C'est pourtant bien simple : Couillard, c'est du roman-savon à l'américaine et du commérage à la Fleet Street britannique. Bref, c'est notre Beautés désespérées à la québécoise. Du sexe, de la politique, des gangsters, des règlements de comptes... La recette est infaillible.
Ce ne sont plus les retombées politiques qui intéressent les médias ou les émissions de variétés quand ils invitent Julie Couillard dans leurs pages ou leurs émissions. Il n'y aura pas de retombées le 14 octobre. C'est la curiosité, le voyeurisme de toute société normale qui se passionne pour la vie privée de ses vedettes ou de ses politiciens. C'est un divertissement pas cher et pas compromettant. Pas plus cher que l'abonnement mensuel au câble ou à Internet pour suivre les péripéties de Beautés désespérées ou voir la dernière parodie sur Sarah Palin.

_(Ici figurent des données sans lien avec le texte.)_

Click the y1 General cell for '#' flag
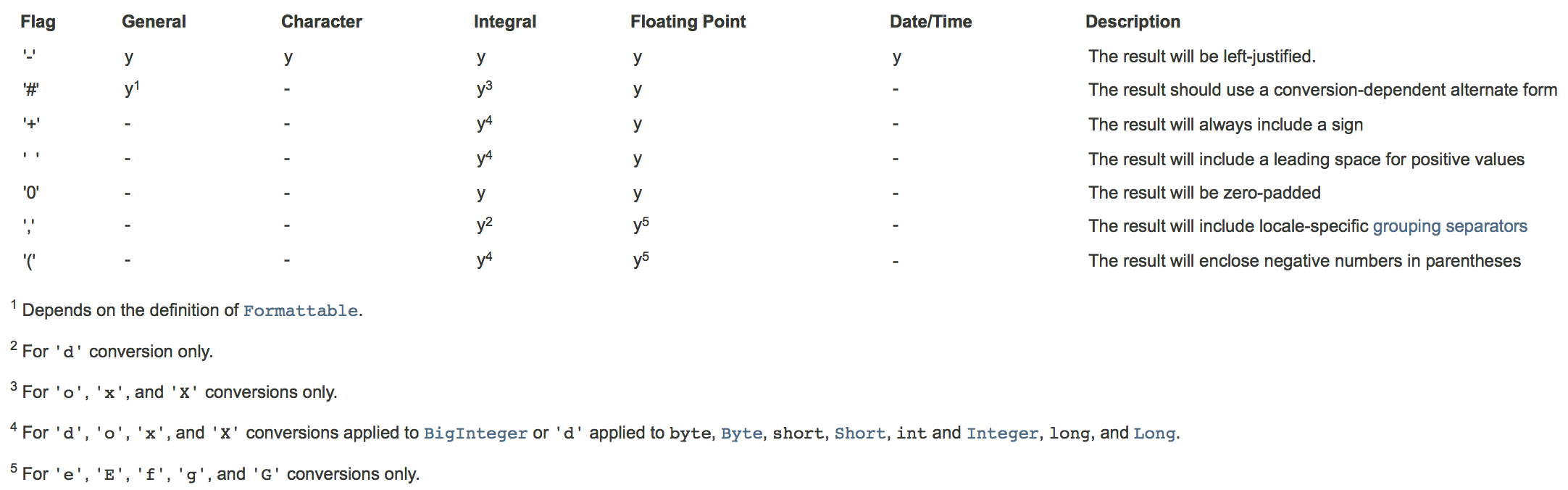Image resolution: width=1568 pixels, height=490 pixels. [132, 88]
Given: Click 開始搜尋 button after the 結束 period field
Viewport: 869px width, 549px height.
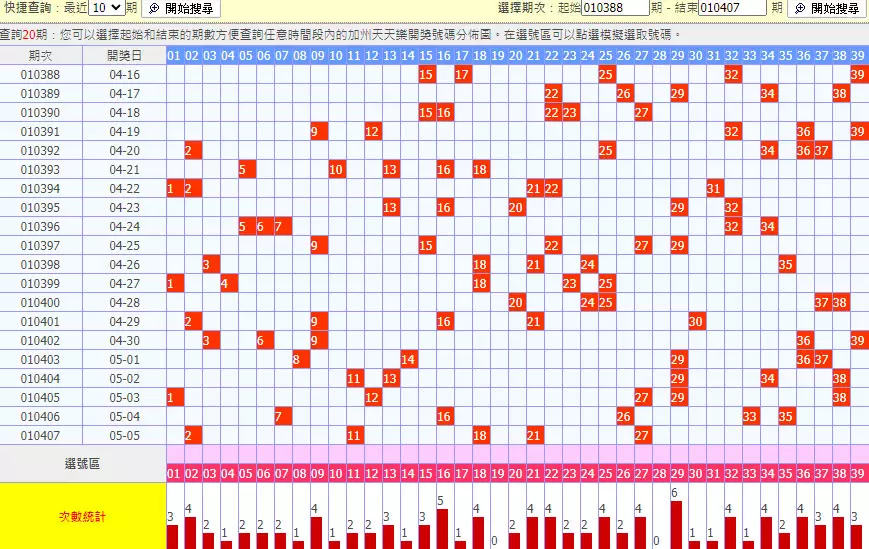Looking at the screenshot, I should click(x=827, y=8).
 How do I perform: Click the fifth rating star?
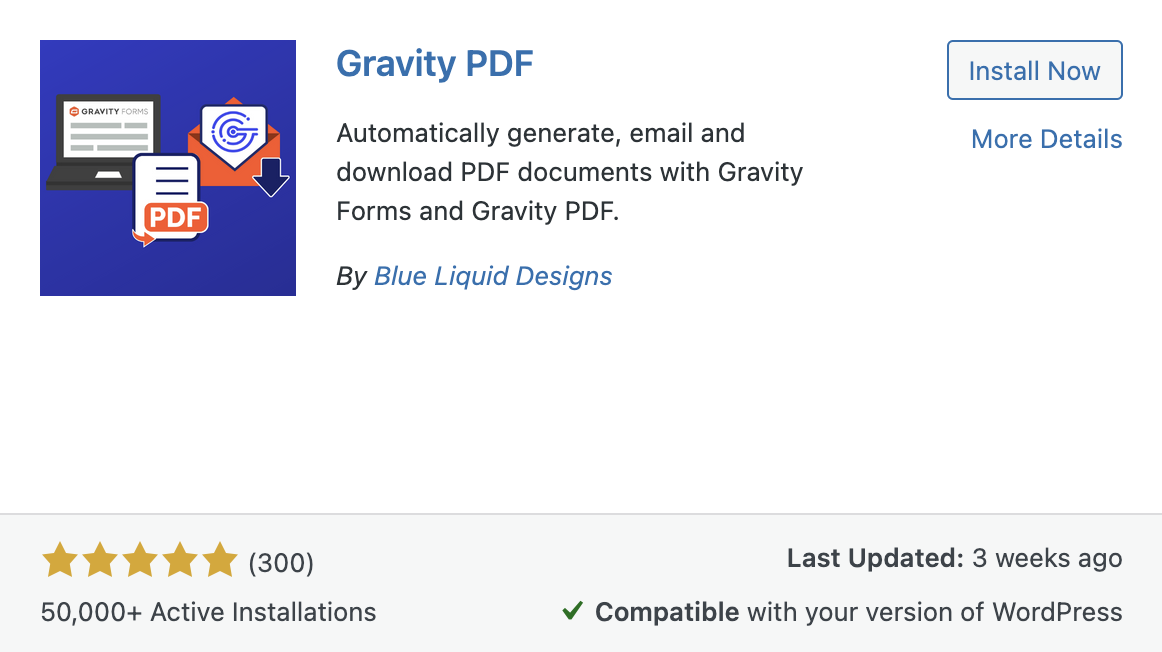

Remarquez, il faudra bien qu'elle s'explique à la GRC, Mme Couillard. Il y a une enquête sur les documents confidentiels «oubliés» à sa résidence par le beau Maxime. Et puis, il faudra bien savoir dans quelles circonstances et dans quel but des promoteurs immobiliers en quête de contrats gouvernementaux l'ont présentée à Maxime Bernier. Mais ça viendra plus tard, après les élections.
Le plus ironique, c'est que la vengeance de l'ex-blonde du ministre, de sa première entrevue à TVA jusqu'à la publication de son livre aux Éditions de l'Homme en passant par les magazines, a été facilitée et coordonnée dans les officines de Quebecor par des gens de l'entourage d'un ancien premier ministre conservateur, Brian Mulroney. Il ne faut pas y voir un motif politique, même si on raconte que M. Mulroney n'a pas apprécié que Stephen Harper l'ait laissé tomber dans l'affaire Airbus, et qu'il ait interdit à ses ministres de communiquer avec lui. Mais c'est dire à quel point les liens sont fragiles entre les «progressistes»-conservateurs et la droite moralisatrice de l'ancien Reform Party de Stephen Harper.
Parlant de politique, Gilles Duceppe revient à Québec cette semaine et y donnera une entrevue éditoriale au Soleil. On nous dit que Stephen Harper reviendra aussi à Québec avant la fin de la campagne, mais qu'il ne se prêtera pas à une entrevue éditoriale. À l'image de ses candidats, M. Harper se fait discret. Incidemment, le candidat bloquiste dans Louis-Hébert, Pascal-Pierre Paillé, a innové hier en diffusant une vidéo dans laquelle il lance un défi au député conservateur Luc Harvey, qui a refusé trois débats publics au cours des derniers jours. Indépendamment de la démarche partisane du jeune Paillé, la vidéo est plutôt efficace. «La parole est d'argent mais le silence est d'or», nous enseigne le dicton, mais pas en politique. M. Harvey a encore une semaine pour relever le défi.